Using the information:
a) List every distinct username that heads a post in the forum thread about when to tell the kids of a divorce.
b) Answer these questions from the forum thread about when to tell the kids of a divorce, one answer per line:
(i) How old are the two sons?
(ii) Where do the parents plan to live until the divorce is final?
(iii) According to TJW, when are people able to handle stress better?
c) Extend the forum thread about when to tell the kids of a divorce, picking up right after its final sentence.

Reading passage:
# When do you tell the kids?



## happydaisy93 (Apr 5, 2019)

My husband and I have decided we are going to get a divorce, but we are waiting until next year to get things settled finciancially. We have two sons ages 14 and 11. When do we tell them about the divorce? I don’t want to add more stress to their already emotionally hormonal life sooner than we need to. But I had a long talk with my 11 year old and he told me they both wish we would just get a divorce and move on so we would be happier. My husband and I don’t have screaming matches or anything, but you can tell there is tension. My oldest son just went through some depression and vaping, and I don’t want him to fall back into that again. Any advice?


----------



## Spicy (Jun 18, 2016)

Do you intend to live seperate before the divorce is final?


----------



## happydaisy93 (Apr 5, 2019)

We plan to live together until the divorce is final.


----------



## arbitrator (Feb 13, 2012)

*Kids are far more perceptive about those kinds of things!

At 14 and 11, IMHO, they are usually mature enough to cope with an impending separation and divorce, provided, of course, that the primary cause is something other than spousal infidelity!*


----------



## TJW (Mar 20, 2012)

It doesn't matter if there are screaming matches. Your kids "get it". 

[quote="happydaisy93]he told me they both wish we would just get a divorce and move on[/quote]

People, whether kids, or adults, are able to handle stress better when there is an "end" in sight. Keeping them out of the loop is worse than telling them there is a definitive end to the turmoil.

Just my .02. And, I've, by the grace of God, never had a divorce, so I may not be the best person to be giving advice.


----------



## arbitrator (Feb 13, 2012)

TJW said:


> It doesn't matter if there are screaming matches. Your kids "get it".
> 
> 
> 
> ...


*Your advice is spectacular!

But I fervently pray, my good friend, that you'll never, ever come to experience such a monster in your lifetime!*


----------



## oldshirt (Apr 1, 2017)

happydaisy93 said:


> My husband and I have decided we are going to get a divorce, but we are waiting until next year to get things settled finciancially. We have two sons ages 14 and 11. When do we tell them about the divorce? I don’t want to add more stress to their already emotionally hormonal life sooner than we need to. But I had a long talk with my 11 year old and he told me they both wish we would just get a divorce and move on so we would be happier. My husband and I don’t have screaming matches or anything, but you can tell there is tension. My oldest son just went through some depression and vaping, and I don’t want him to fall back into that again. Any advice?


Take your son's statement at face value. 

My parents did not divorce but there were times I wanted them to and in the big scheme of things maybe it would have been better if they had.

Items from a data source
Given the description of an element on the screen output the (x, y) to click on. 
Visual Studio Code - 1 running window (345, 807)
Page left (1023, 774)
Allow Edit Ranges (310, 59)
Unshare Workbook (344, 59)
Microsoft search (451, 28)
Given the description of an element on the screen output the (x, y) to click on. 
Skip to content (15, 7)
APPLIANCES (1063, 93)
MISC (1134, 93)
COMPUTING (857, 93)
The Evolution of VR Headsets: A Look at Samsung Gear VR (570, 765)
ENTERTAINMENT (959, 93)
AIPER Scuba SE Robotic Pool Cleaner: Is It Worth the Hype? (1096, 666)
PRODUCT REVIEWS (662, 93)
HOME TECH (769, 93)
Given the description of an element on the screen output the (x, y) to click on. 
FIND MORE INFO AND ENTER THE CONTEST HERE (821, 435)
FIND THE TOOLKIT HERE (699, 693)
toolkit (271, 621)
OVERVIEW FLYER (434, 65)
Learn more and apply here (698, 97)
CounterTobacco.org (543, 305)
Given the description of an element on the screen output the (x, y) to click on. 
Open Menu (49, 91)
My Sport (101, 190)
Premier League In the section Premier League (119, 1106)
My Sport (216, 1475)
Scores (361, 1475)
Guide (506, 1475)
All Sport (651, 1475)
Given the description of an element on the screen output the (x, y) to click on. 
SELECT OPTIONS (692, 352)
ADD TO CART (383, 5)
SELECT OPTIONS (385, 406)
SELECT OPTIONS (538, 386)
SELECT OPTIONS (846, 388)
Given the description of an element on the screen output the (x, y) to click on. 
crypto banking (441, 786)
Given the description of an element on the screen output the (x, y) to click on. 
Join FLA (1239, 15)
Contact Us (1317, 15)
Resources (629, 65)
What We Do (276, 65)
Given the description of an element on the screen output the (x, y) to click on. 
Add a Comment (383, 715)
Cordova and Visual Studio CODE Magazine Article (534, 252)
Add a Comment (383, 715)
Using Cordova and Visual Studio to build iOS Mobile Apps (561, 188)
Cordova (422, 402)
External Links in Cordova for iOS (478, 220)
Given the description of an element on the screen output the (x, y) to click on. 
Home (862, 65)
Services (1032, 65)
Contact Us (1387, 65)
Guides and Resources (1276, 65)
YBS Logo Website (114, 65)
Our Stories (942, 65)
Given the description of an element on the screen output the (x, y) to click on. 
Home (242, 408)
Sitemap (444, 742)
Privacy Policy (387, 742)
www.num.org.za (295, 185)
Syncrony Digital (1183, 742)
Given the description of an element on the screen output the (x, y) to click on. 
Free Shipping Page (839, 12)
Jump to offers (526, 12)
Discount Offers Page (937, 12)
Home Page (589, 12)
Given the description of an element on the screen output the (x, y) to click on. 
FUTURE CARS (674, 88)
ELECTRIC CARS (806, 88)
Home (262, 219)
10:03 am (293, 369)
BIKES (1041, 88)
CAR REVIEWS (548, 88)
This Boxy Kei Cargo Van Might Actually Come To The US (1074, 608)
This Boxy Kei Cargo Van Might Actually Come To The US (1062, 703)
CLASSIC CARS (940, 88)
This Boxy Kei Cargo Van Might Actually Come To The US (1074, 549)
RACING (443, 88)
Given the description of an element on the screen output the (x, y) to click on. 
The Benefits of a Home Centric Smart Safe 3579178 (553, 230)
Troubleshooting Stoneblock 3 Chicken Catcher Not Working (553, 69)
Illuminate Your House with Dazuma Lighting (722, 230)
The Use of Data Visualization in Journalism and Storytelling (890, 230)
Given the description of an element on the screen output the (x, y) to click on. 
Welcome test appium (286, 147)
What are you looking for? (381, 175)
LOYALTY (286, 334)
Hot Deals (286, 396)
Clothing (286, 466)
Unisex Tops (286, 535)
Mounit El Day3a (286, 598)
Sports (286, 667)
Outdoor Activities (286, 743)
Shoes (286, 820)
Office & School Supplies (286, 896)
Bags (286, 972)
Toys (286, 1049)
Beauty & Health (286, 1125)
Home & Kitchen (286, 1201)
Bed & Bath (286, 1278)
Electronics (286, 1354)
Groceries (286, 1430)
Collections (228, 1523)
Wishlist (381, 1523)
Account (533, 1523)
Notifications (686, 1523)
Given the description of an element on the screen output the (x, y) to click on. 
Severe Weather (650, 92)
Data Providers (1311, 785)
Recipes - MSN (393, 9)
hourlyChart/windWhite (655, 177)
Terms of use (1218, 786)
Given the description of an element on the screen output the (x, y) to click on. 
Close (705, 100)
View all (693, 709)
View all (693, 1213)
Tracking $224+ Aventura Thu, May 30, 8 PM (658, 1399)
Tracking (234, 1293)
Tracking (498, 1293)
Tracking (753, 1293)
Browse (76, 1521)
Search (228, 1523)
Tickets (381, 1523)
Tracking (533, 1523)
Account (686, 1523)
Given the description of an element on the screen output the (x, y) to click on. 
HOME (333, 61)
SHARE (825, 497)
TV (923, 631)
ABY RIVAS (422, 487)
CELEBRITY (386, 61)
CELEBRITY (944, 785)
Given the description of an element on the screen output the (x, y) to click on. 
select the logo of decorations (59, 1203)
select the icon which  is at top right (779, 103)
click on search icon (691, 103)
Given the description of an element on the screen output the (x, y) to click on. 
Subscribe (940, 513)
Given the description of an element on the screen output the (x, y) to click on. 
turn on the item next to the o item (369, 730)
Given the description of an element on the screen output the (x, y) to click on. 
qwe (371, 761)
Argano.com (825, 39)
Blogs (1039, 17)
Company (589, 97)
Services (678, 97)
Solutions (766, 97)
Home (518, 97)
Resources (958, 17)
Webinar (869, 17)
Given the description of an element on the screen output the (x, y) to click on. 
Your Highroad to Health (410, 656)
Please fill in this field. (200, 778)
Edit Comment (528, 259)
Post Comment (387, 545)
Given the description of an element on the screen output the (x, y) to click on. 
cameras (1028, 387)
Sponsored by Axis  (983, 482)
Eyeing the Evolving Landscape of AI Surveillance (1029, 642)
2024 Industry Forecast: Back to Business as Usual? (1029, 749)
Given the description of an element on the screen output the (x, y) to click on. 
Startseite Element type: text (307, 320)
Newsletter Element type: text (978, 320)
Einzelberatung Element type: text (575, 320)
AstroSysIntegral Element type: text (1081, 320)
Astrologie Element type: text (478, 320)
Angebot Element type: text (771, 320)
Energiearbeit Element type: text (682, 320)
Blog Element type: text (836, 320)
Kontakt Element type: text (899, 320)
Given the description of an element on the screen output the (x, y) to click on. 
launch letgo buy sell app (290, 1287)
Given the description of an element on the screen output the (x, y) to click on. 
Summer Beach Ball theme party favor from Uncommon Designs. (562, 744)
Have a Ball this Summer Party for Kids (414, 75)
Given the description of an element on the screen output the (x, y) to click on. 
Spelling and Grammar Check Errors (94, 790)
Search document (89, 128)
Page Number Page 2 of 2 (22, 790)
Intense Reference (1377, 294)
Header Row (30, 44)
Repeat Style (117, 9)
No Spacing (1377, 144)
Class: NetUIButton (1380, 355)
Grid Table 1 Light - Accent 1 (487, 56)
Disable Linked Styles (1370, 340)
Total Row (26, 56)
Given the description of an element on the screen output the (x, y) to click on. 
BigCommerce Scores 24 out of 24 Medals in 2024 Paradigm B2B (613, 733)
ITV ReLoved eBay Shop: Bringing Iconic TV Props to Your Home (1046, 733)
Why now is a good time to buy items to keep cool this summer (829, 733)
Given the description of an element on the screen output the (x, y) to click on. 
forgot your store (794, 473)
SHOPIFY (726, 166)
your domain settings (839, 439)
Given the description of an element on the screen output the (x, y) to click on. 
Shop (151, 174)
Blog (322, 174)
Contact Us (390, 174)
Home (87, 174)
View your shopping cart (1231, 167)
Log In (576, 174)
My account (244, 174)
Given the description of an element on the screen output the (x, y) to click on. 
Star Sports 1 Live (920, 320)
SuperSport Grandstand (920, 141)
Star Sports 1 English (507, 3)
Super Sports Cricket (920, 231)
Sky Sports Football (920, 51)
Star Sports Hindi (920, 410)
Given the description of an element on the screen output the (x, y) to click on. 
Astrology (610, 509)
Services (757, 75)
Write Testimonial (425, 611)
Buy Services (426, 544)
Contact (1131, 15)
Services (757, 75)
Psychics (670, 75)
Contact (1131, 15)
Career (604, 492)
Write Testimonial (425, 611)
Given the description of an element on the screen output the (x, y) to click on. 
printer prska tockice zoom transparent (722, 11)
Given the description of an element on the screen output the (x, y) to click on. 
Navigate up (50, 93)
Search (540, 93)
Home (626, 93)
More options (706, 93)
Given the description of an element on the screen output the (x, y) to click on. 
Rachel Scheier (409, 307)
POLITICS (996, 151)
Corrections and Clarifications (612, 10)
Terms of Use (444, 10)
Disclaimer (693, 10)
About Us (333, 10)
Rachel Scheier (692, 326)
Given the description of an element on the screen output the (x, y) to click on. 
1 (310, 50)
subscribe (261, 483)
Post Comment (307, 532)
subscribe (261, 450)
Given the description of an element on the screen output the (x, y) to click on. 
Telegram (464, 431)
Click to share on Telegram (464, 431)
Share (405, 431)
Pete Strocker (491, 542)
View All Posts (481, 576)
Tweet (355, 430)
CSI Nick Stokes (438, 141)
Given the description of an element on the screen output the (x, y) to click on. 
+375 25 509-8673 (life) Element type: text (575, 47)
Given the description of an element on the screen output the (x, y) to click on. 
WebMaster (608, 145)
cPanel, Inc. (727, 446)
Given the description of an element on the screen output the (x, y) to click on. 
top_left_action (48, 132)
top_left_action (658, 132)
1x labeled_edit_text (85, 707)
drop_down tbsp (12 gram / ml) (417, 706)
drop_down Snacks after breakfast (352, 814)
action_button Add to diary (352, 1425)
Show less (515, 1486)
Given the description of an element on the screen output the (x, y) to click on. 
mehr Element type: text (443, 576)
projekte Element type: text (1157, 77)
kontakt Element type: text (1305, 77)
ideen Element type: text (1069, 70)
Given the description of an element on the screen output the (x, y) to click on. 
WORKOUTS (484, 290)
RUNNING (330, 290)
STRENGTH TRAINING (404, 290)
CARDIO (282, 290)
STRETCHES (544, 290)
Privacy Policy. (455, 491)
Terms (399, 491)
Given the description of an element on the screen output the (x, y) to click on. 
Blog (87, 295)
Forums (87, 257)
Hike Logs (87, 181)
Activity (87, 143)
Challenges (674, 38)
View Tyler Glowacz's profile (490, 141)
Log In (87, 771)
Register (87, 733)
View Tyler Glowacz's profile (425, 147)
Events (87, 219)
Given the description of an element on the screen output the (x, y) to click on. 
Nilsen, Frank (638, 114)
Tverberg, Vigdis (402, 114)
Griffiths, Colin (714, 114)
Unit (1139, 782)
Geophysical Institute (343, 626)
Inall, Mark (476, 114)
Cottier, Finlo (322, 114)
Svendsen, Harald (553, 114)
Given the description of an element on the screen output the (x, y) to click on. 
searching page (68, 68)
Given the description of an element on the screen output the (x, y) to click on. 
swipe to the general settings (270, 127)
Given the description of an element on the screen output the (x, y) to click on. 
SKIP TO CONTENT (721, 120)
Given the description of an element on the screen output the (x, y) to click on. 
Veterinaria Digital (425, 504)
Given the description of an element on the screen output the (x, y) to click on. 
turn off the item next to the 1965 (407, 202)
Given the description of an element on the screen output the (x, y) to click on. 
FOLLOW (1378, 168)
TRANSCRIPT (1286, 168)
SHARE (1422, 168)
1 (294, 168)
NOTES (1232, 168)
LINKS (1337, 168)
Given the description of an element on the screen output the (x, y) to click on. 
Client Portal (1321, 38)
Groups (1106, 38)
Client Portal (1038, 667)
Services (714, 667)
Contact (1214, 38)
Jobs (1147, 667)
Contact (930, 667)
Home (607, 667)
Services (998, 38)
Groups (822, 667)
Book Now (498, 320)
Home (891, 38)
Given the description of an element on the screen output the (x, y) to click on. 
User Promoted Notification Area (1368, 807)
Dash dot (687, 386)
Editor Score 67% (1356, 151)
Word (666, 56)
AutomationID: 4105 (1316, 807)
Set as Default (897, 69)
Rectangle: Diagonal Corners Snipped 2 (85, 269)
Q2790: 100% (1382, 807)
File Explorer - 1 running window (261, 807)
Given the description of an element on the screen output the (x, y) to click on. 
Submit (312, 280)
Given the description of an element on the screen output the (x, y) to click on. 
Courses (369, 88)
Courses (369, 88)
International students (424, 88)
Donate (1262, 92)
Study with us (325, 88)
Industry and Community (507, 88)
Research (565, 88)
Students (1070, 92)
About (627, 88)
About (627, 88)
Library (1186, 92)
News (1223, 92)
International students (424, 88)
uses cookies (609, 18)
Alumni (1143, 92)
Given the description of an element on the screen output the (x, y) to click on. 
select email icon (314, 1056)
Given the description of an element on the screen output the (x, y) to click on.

Answers provided:
a)
happydaisy93
Spicy
arbitrator
TJW
oldshirt

b)
(i) They are 14 and 11.
(ii) They plan to live together until the divorce is final.
(iii) People handle stress better when there is an "end" in sight.

c)
As the other posters have alluded to, I don't think there is really anything that they do not already know now so I don't think this is going to be a shot heard 'round the world or anything. 

Kids really don't give a crap about your problems or your happiness or the supposed stigma of divorce or what your mortgage or credit rating is or any of that stuff that adults wrap themselves around he axle about. 

What they care about are if mom and dad are both going to continue to love them and support them and be there for them and they are going to worry about moving away from their friends and their school and the neighborhood kids they are familiar with etc. 

It's a misconception that kids are harmed by divorce it'self. They aren't. (although a number of posters here will post studies from religious groups and educational groups etc that say they are) 

Kids are harmed by abuse, neglect, abandonment, chemical abuse/alcoholism and living in an environment of chronic resentment/hostility/bitterness etc. 

If they are secure in knowing that both parents love and support them and will be there for them and involved in their lives, they will not sustain actual harm or damage. 

Sadness yes. Disappointment yes. some anxiety and uncertainty yes. Inconvenience and pain in the tush from being shuffled back and forth between two houses and two Thanksgiving and Christmas dinners - sure.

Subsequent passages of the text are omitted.